Objective: To estimate the prevalence of low serum vitamin D level (25[OH]D) in patients with rheumatoid arthritis (RA) compared with healthy controls, and to analyze the association between 25(OH)D and disease activity.
Methods: This retrospective analysis included 100 RA patients (85% women) and 100 controls, not on vitamin D supplements from January 2010 to December 2011 at a tertiary care center at the Department of Internal Medicine, King Abdulaziz University Hospital (KAUH), Jeddah, Kingdom of Saudi Arabia. Disease activity was measured using the disease activity score index (DAS28). According to the DAS28 score, RA patients were divided into 3 groups as high, moderate, and low disease activity. Patients' serum 25(OH)D was measured in a centralized laboratory.
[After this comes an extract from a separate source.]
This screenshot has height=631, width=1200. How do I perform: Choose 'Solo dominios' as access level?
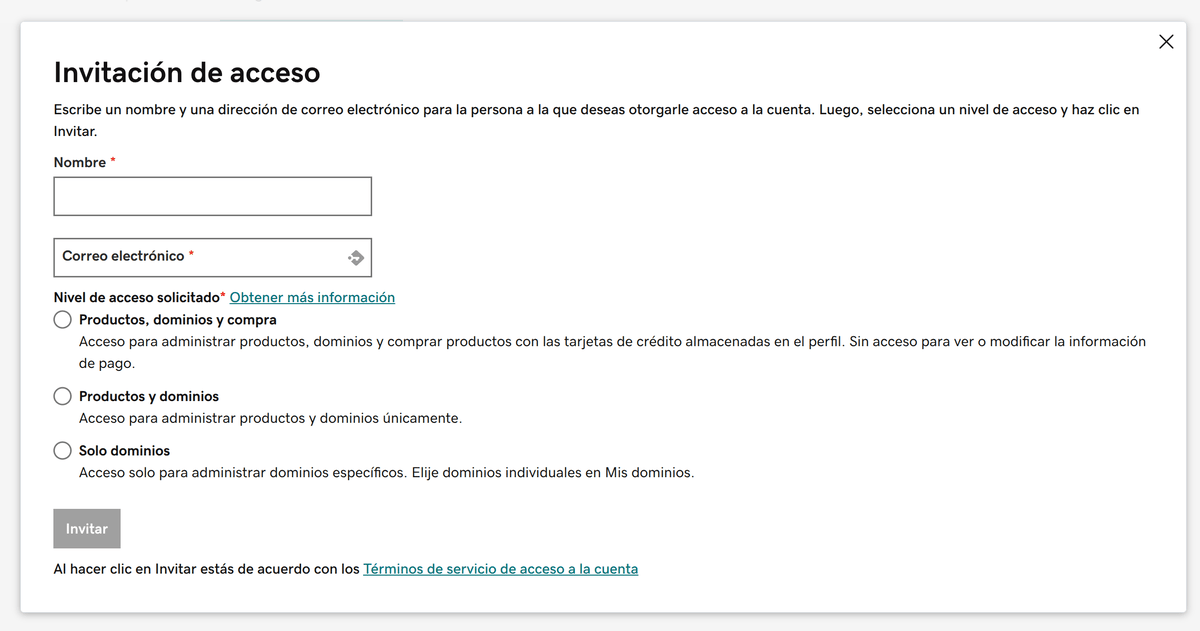62,450
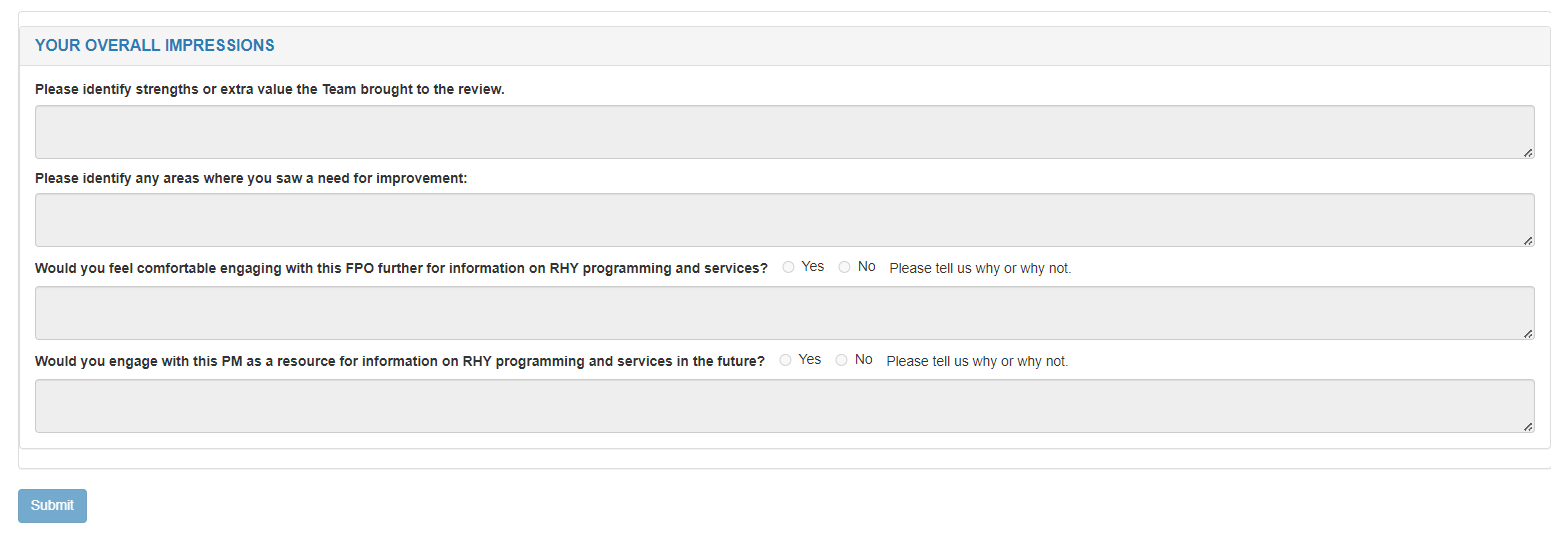The image size is (1551, 547).
Task: Click the Your Overall Impressions heading
Action: pos(155,45)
Results: The mean 25(OH)D in patients with RA was similar to the control group (32.3+/-14.4 nmol/L) versus (31.4+/-16.4 nmol/L) (p=0.41). Patients with high disease activity had the lowest 25(OH)D levels (18.25+/-8.3 nmol/L) compared with patients with moderate (35.13+/-15.2 nmol/L) and low (38.05+/-7.3 nmol/L) disease activity (p<0.001). Serum 25(OH)D was negatively correlated with DAS28, which was statistically significant (r= -0.42, p<0.0001).
Conclusion: Serum vitamin D levels in RA patients were similar to the healthy control group. However, significantly lower 25(OH)D values were found in patients who are poorly responding to treatment, and not in a state of disease remission.